::: Extracted data :::

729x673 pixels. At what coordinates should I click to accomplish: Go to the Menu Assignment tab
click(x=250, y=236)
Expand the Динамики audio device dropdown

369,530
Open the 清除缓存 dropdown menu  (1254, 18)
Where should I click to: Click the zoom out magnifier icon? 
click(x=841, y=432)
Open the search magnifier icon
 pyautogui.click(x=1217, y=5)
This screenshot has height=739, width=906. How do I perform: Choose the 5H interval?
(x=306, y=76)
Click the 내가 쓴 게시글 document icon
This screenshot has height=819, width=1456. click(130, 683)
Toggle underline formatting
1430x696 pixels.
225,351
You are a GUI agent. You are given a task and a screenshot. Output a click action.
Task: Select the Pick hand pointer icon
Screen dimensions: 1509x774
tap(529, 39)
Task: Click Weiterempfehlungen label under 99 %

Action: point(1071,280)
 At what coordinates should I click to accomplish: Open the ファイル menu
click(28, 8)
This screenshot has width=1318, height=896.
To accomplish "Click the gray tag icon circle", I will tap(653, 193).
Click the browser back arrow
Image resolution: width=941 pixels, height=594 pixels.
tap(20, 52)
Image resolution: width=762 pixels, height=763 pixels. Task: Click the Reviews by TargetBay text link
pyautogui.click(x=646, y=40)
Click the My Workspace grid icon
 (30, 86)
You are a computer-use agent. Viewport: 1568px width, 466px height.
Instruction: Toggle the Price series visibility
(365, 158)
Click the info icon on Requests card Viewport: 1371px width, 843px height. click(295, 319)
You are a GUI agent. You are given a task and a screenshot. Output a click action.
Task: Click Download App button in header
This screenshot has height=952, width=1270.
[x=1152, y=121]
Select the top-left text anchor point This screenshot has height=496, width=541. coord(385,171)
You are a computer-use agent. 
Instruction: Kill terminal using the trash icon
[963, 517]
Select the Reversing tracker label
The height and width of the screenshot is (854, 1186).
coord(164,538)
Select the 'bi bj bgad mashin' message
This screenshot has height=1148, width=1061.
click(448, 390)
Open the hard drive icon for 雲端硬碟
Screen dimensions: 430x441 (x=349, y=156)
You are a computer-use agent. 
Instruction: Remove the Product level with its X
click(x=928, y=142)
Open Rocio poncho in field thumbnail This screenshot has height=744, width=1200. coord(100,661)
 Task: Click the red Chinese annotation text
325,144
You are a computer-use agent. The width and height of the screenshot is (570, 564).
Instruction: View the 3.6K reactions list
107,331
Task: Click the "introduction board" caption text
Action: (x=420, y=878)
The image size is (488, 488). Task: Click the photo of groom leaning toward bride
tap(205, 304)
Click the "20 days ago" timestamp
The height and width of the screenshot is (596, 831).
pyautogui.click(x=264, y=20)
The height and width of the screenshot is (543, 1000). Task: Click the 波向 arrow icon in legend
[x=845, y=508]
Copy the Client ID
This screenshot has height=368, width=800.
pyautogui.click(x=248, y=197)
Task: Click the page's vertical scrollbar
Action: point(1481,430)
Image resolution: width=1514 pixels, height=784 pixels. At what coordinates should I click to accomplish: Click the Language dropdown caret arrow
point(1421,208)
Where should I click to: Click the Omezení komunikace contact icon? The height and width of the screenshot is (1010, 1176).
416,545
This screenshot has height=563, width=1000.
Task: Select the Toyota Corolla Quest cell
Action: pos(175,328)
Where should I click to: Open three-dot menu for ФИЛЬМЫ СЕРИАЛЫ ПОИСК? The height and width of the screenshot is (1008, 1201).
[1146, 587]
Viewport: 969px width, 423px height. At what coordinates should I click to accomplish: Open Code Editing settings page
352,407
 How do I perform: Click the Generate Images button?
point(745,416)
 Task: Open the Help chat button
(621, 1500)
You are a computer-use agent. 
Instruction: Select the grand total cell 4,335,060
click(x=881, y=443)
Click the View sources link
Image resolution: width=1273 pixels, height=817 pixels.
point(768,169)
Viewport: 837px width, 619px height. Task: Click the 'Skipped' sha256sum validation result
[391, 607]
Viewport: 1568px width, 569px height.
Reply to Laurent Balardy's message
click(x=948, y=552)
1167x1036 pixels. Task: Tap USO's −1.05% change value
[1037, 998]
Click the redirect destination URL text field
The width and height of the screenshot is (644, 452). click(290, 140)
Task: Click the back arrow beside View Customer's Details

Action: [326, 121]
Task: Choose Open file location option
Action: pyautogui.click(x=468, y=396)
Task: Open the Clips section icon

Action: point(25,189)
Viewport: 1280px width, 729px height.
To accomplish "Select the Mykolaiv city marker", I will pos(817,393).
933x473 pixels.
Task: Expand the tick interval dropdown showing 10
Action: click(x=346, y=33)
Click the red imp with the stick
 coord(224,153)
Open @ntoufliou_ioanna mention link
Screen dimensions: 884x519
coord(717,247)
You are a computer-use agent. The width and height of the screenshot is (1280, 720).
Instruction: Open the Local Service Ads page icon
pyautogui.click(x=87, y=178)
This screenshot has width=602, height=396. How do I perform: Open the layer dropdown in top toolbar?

:::

• What you have to do
Beginning at the line that holds "is (1280, 720).", copy every line through the end of the entries exactly as given, and only those lines.

• Answer space
You are a computer-use agent. The width and height of the screenshot is (1280, 720).
Instruction: Open the Local Service Ads page icon
pyautogui.click(x=87, y=178)
This screenshot has width=602, height=396. How do I perform: Open the layer dropdown in top toolbar?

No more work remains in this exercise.